• _Fragmento de la página_:
================
No solo eso: Pedersen entre 1945 y 1946 donó al Museo Nacional de los Estados Unidos (Washington, DC) una muestra de 206 g del meteorito Malotas, una condrita ordinaria caída en la lluvia de miles de piedras del 22 de junio de 1913 a las 4:30 horas en un área de 5 x 2,5 km en el departamento de Salavina, Provincia de Santiago del Estero.
Pedersen elaboraría sus propias teorías sobre el origen del caballo representado en las pinturas que estudiaba así como las relaciones entre ellas, en un momento de la historia de las disciplinas antropológicas donde coleccionistas, aficionados y profesionales se encontraban en las reuniones de la Sociedad Argentina de Antropología, en los congresos dedicados al arte rupestre y al pasado de las sociedades aborígenes. Fue un asiduo colaborador del Instituto Nacional de Antropología y de Julián Cáceres Freyre, su director. Su obra de relevamiento fue citada por todos los interesados en el arte rupestre del país: así, entre otras, la antropóloga estadounidense, hermana (benedictina) Marie Inez Hilger y su acompañante Margaret Mondloch en “Rock paintings in Argentina” publicado en la revista Anthropos en 1962, se refieren a la obra del ingeniero noruego que, destaquemos una vez más, financiaba sus investigaciones con sus sueldos y el dinero obtenido del pago de sus clientes.
Una de ellas resultó ser la viuda de Perfecto Paciente Bustamante, un herborista riojano instalado en Buenos Aires y propietario de una casa-museo de historia natural. Allí, en la Avenida Pueyrredón, Bustamante vendía yuyos andinos y exhibía una colección que incluía animales embalsamados, fósiles, antigüedades y una “momia” hallada en los Andes, la cual desde 1932, a la muerte de Perfecto Paciente, permanecía en el trastero de la casa. La viuda se la canjeó a Pedersen por la instalación de una cocina, una heladera y un calefón que, gracias a esta transacción, se transformaron en “materia de intercambio”: la momia se integró a la colección de un aficionado al estudio del arte del pasado y los electrodomésticos sumaron confort a la vivienda de quien, en vida, había sido un cultor de la antimodernidad.
Viudo, solo, enfermo, en 1985, tanteó con Cáceres Freyres la posibilidad de ofrecer la momia de Bustamante al Museo Nacional del Hombre, establecido en 1981 en el Instituto Nacional de Antropología, con el cual Pedersen había colaborado durante más de 30 años. Ante la necesidad de dinero y la falta de fondos nacionales, se decidió por enviarla a la Casa Posadas de Buenos Aires, donde se remató el 9 de agosto de 1985 y a donde nunca hubiese llegado si el Italia, en 1928, no se hubiese estrellado en el Ártico y si don Perfecto Paciente hubiese dejado a su señora con una casa adaptada a la vida doméstica del siglo XX.
================
• _Registros extraídos_:
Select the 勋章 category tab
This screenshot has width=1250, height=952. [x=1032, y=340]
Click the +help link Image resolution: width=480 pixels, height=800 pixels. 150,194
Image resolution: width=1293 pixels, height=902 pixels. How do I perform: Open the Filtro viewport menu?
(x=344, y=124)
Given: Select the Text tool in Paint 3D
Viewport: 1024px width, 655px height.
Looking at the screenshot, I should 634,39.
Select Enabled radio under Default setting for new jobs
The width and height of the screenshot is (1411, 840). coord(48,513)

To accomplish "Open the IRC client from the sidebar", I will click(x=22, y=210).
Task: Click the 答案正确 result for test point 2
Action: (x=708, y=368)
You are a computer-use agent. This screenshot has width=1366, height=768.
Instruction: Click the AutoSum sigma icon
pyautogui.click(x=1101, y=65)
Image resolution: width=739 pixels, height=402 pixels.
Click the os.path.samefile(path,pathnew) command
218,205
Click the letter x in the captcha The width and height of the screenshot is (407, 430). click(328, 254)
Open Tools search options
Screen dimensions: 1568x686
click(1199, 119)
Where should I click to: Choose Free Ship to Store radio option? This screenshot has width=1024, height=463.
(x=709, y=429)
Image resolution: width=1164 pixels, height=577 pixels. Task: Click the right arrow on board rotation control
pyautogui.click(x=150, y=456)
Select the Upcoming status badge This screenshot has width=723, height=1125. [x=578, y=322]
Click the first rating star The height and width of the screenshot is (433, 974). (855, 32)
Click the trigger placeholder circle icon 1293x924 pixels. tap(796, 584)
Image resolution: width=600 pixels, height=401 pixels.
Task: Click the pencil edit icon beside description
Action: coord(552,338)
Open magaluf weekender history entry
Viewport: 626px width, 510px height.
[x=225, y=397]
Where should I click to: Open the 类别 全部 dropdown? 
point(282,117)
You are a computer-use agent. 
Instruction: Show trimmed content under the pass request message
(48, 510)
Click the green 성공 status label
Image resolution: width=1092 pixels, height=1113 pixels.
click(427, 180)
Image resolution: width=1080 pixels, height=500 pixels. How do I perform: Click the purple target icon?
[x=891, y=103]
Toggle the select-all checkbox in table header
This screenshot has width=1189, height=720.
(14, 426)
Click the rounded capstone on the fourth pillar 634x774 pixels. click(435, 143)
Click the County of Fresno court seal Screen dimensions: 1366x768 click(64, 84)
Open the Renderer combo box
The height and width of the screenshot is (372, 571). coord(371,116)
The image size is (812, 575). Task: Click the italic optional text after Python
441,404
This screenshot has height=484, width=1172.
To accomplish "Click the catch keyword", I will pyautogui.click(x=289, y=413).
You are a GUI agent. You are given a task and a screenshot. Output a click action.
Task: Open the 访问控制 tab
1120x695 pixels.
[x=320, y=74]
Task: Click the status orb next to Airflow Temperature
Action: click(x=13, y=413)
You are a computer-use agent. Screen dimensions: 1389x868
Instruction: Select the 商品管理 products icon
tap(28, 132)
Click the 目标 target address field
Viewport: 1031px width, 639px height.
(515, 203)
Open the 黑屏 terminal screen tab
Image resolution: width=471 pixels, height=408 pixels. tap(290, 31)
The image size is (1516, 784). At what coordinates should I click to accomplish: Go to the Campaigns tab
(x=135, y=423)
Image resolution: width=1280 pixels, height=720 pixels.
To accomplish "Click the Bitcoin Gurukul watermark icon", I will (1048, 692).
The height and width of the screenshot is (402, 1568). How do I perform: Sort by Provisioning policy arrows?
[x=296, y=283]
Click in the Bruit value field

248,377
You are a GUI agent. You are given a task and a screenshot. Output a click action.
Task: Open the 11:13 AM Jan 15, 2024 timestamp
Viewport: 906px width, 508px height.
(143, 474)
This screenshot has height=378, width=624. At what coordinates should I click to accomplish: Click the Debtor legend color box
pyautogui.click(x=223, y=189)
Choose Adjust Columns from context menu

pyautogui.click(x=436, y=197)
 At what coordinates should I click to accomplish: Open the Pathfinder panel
================
• _Qué hacer_:
1) Reescribe en forma de lista el párrafo del fragmento sobre Pedersen que comienza con "Una de ellas resultó ser la viuda" y conserva sus datos principales.
2) Según el fragmento sobre Pedersen, ¿en qué fecha se remató la momia en la Casa Posadas de Buenos Aires?

• _Respuestas del ejercicio_:
1)
- Perfecto Paciente Bustamante era un herborista riojano instalado en Buenos Aires y dueño de una casa-museo de historia natural en la Avenida Pueyrredón.
- Allí vendía yuyos andinos y exhibía animales embalsamados, fósiles, antigüedades y una "momia" hallada en los Andes.
- Desde la muerte de Bustamante en 1932, la momia permanecía en el trastero de la casa.
- Su viuda se la canjeó a Pedersen por la instalación de una cocina, una heladera y un calefón.
- La momia pasó a la colección de Pedersen, y los electrodomésticos sumaron confort a la vivienda de quien en vida había sido un cultor de la antimodernidad.

2) El 9 de agosto de 1985.